§ **WHAT YOU SHOULD DO**: Every line holding the string "will" is to be copied from the entries below.

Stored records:
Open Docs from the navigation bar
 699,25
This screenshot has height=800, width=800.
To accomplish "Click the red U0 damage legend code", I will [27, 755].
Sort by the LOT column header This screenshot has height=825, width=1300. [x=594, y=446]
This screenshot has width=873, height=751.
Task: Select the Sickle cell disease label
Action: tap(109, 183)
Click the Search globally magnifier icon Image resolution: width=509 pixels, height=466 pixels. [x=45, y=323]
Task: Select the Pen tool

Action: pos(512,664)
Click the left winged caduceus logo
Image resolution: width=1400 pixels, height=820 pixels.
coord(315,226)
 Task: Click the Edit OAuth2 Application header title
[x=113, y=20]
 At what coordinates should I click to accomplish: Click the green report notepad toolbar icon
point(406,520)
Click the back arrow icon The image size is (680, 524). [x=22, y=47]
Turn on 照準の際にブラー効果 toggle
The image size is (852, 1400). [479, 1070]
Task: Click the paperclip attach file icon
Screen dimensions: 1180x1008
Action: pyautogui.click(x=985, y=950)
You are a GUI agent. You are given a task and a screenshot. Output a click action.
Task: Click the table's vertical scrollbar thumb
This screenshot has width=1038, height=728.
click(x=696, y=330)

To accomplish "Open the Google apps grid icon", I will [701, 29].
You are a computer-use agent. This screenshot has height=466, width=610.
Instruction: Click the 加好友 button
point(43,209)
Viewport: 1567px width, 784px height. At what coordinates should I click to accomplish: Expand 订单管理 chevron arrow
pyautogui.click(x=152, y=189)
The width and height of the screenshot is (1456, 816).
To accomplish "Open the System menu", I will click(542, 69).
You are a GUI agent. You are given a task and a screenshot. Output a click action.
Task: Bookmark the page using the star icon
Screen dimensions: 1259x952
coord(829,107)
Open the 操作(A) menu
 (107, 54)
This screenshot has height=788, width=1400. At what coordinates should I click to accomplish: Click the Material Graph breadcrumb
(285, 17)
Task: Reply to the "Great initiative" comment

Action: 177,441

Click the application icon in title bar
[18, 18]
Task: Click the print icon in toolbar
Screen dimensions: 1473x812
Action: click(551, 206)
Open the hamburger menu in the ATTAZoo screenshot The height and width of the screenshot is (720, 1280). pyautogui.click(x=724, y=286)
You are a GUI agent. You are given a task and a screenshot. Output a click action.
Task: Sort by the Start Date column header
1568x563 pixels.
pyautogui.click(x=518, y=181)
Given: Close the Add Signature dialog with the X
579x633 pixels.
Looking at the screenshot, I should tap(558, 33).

§ **OUTPUT OF THE EXERCISE**:
To accomplish "Click the red U0 damage legend code", I will [27, 755].
To accomplish "Open the Google apps grid icon", I will [701, 29].
To accomplish "Open the System menu", I will click(542, 69).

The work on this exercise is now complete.